The union representing Port Authority police has accepted a state fact-finder's recommendations for a new labor contract.
"We had a positive vote," said Sgt. Shawn Hudzinski, president of the Port Authority Transit Police Association, which has two bargaining units -- one representing 36 patrolmen, and one representing seven sergeants and lieutenants.
The authority's board of directors will hold a special meeting at 2:30 p.m. Wednesday to consider the recommendations drawn up by Robert Gifford, a lawyer from State College, appointed by the Pennsylvania Labor Relations Board as the neutral fact-finder for all four of the agency's expired contracts.
If the board endorses Mr. Gifford's report in its entirety, the report will serve as the basis for a new contract with the police union.

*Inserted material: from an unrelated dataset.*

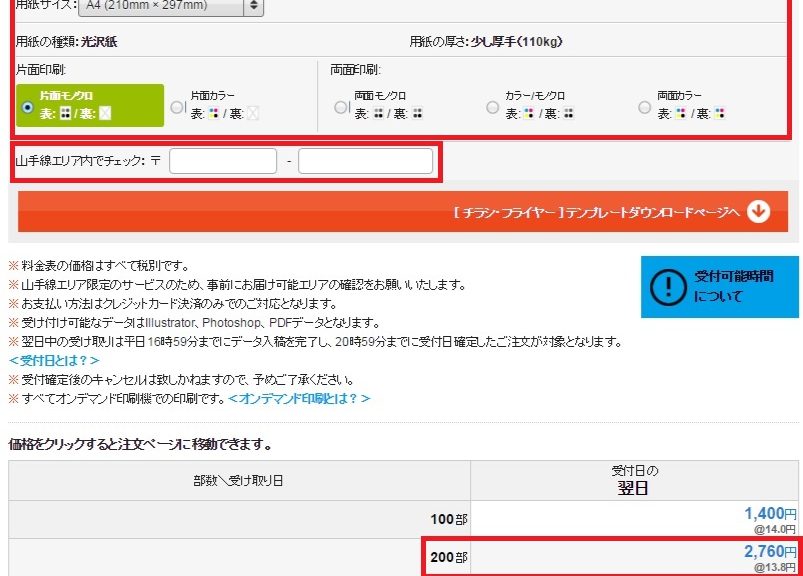Screen dimensions: 803x576
Task: Open the オンデマンド印刷とは？ link
Action: tap(299, 398)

If not, both parties will be asked to restart negotiations before a state mediator.
The PLRB is keeping Mr. Gifford's recommendations for the police contract confidential pending board action.
The authority and Local 85, Amalgamated Transit Union, have not been progressing as well.
Last month, both parties rejected the fact-finder's report covering more than 2,300 union members who operate, clean and maintain the buses and trolleys that provide 240,000 rides a day.
The parties have neither met recently nor scheduled new meetings.
Having rejected fact-finding, Local 85 has a legal right to strike. Union leaders have not indicated plans to take any job action thus far.
PLRB spokesman Christopher Manlove yesterday confirmed that Local 85 has notified the agency that the union has rejected a fact-finder's report issued last Friday, covering a separate bargaining unit for 187 first-level supervisors -- garage foremen, route foremen, instructors and dispatchers.
Local 85 last year won an arbitration proceeding that granted an extra $1 an hour pay differential to the supervisors, raising their regular wage to $24.39 an hour.
The contract with Local 85's main bargaining unit expired June 30. Contracts with the first-level supervisors and transit police expired July 31.